ESTRATTO SELEZIONATO =
Ma, anche la sinistra radicale fece la sua parte in pieno delirio salutista: non possiamo dimenticare gli striscioni contro i “no vax” ai cortei Usb o i comunicati di condanna di Patria Socialista, Fronte della Gioventù Comunista e centri sociali (all’epoca i ragazzi di Rizzo!) contro le piazze che difendevano lavoro e libertà.
Anche oggi, sembra una corsa a mostrarsi più atlantisti della Meloni: il responsabile Esteri del Pd si dichiara più filo ucraino delle destre, le prime pagine de Il Manifesto, quotidiano comunista, sono a favore di Kiev, la Cgil fa selfie con i soldati di Azov… persino i più pacifisti, in stragrande maggioranza (leggere il mensile Lotta Comunista), sono contro la Russia.
C’è poi il capitolo delle politiche ambientaliste, del fanatismo trans ecologico e delle follie segregazioniste delle Città 15 minuti e delle nuove Ztl: da Marx ad Al Gore e Re Carlo, da Leningrado a Davos, dalle bandire rosse a quelle fucsia e arcobaleno, dalle Br alle Brigate Rolex, dalle feste dell’Unità al festival di Sanremo… non c’è una sola tappa del percorso sinistro che non sia stata anti-popolare.
Anche in quella che viene chiamata militanza territoriale e di base non mancano compagni questurini e confidenti, vigliacchi e spioni, più amici della Polizia che delle lotte sociali.
Qualcuno dirà, anche giustamente, che non tutti i “compagni” sono così.
Grazie a Dio, aggiungiamo noi, che non solo auspichiamo dialogo e collaborazione con questi “sopravvissuti”, in nome di una vera resistenza al capitalismo 4.0, per la costruzione di un vero fronte del dissenso che possa guidare una lotta di liberazione popolare, ma che saremmo pronti a lottare insieme; anche se, oggettivamente, ci sembrano la minoranza di una minoranza…
A che pro rimanere attaccati ad un carrozzone che va alla deriva, in compagnia delle destre e del fallito nuovo ordine mondiale, quando il mondo multipolare è già una realtà?
A che pro continuare a vivacchiare dentro un ambiente, oggi sempre meno radicato ed aggregativo, lontano anni luce dal popolo e dai lavoratori?
“Compagni che sbagliano”? Sarà… ci ricordano alcuni “camerati in buona fede” che per anni hanno perduto tempo, forze ed energie per spiegare al proprio mondo (che forse tanto loro non era) che il “nostro fascismo” non era quello americano, borghese e reazionario, quando il 99% di quel mondo sosteneva ogni guerra e governo atlantici, Pinochet era il vero modello, (altro che D’Annunzio, lo Stato Sociale del Ventennio, Bombacci o De Ambris…).

ISTRUZIONI =
(a) Traduca in inglese questa frase dell'estratto: «Qualcuno dirà, anche giustamente, che non tutti i “compagni” sono così.»
(b) Secondo l'estratto, con chi si fa i selfie la Cgil?
I dati che seguono l'estratto provengono da una fonte diversa.

CONTENUTO DEI DATI =
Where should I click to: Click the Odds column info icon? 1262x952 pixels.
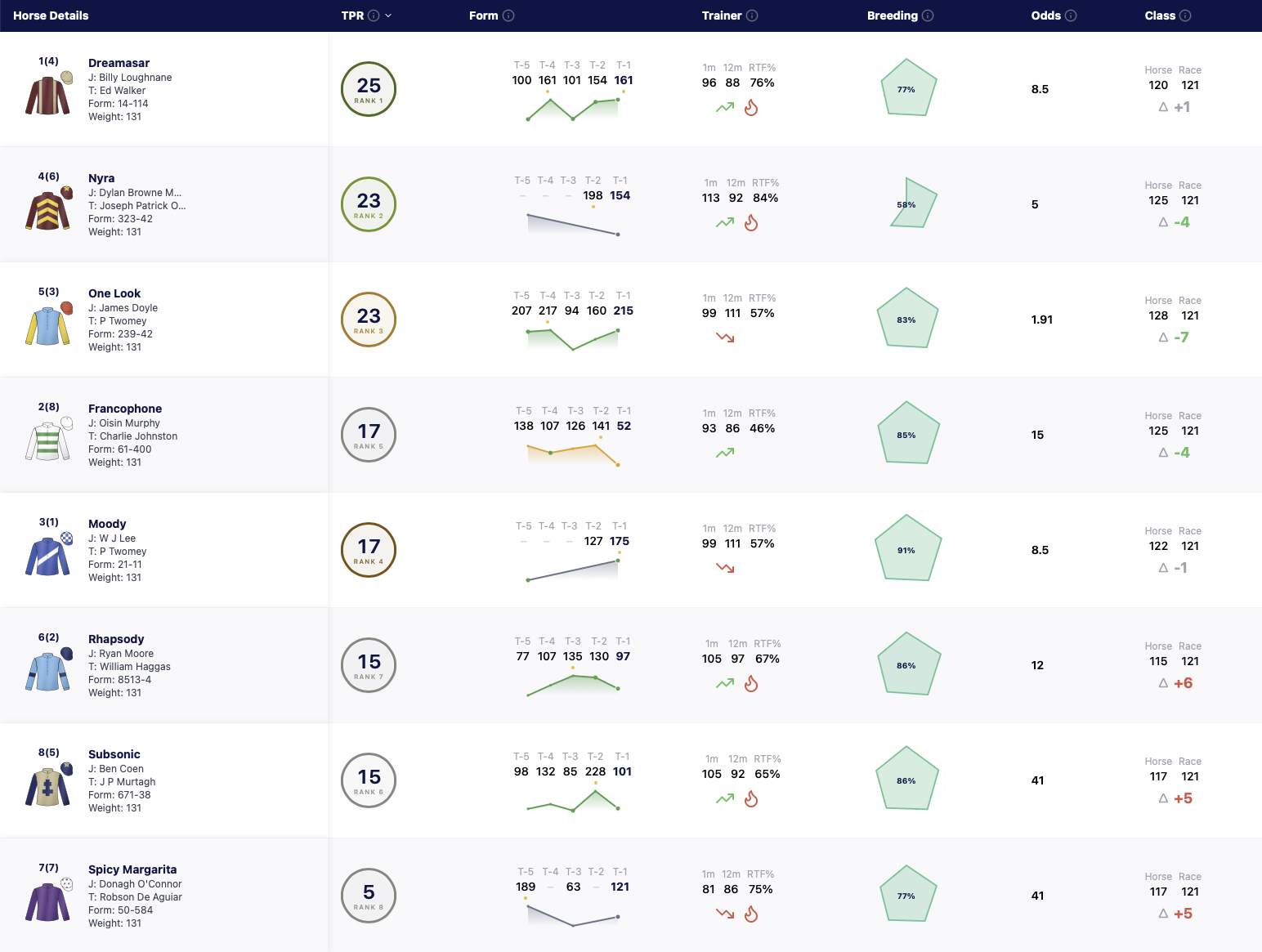pyautogui.click(x=1071, y=16)
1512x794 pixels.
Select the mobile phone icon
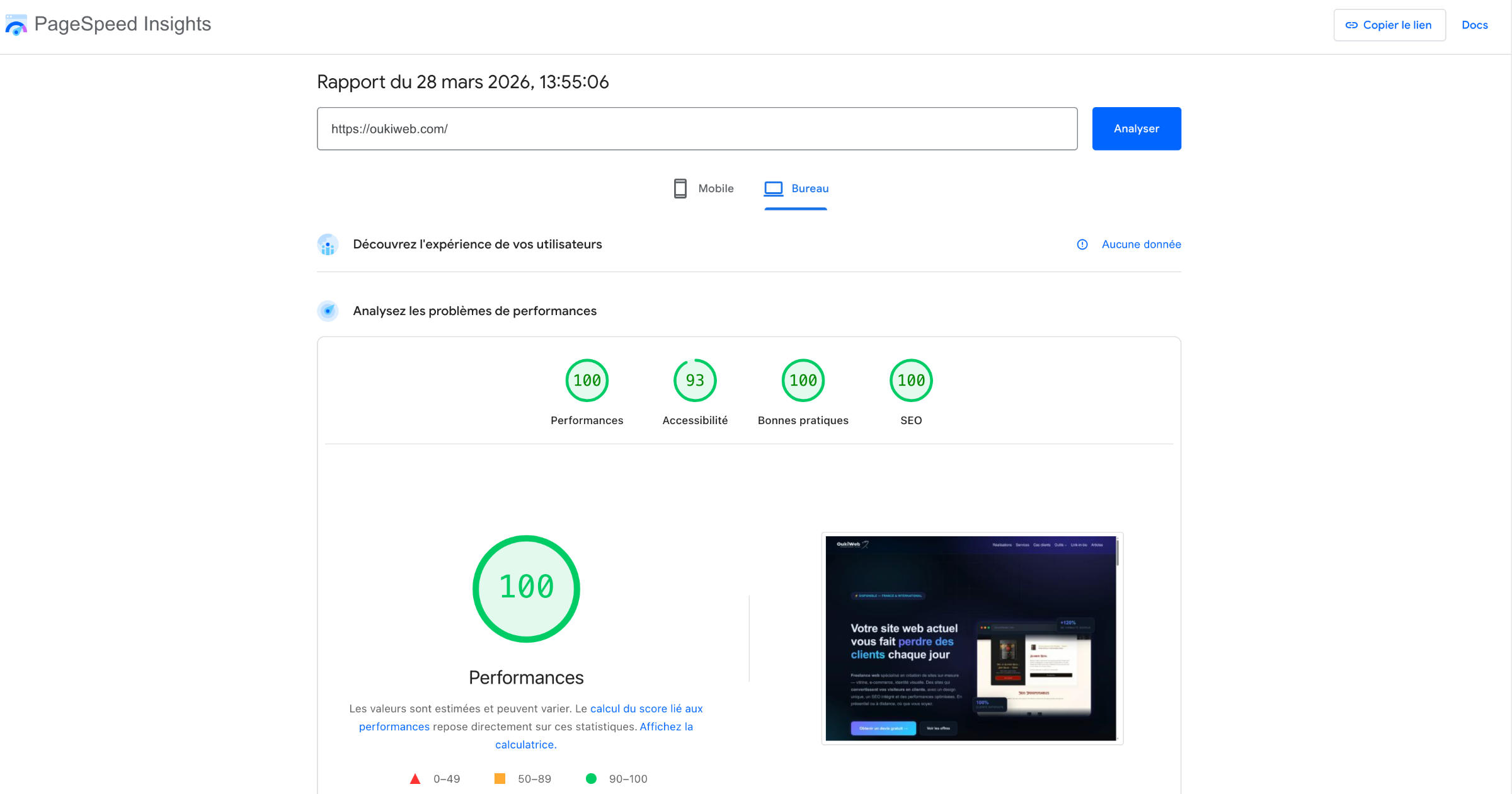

RISPOSTE SCRITTE =
(a) Someone will say, and rightly so, that not all “comrades” are like that.

(b) Con i soldati di Azov.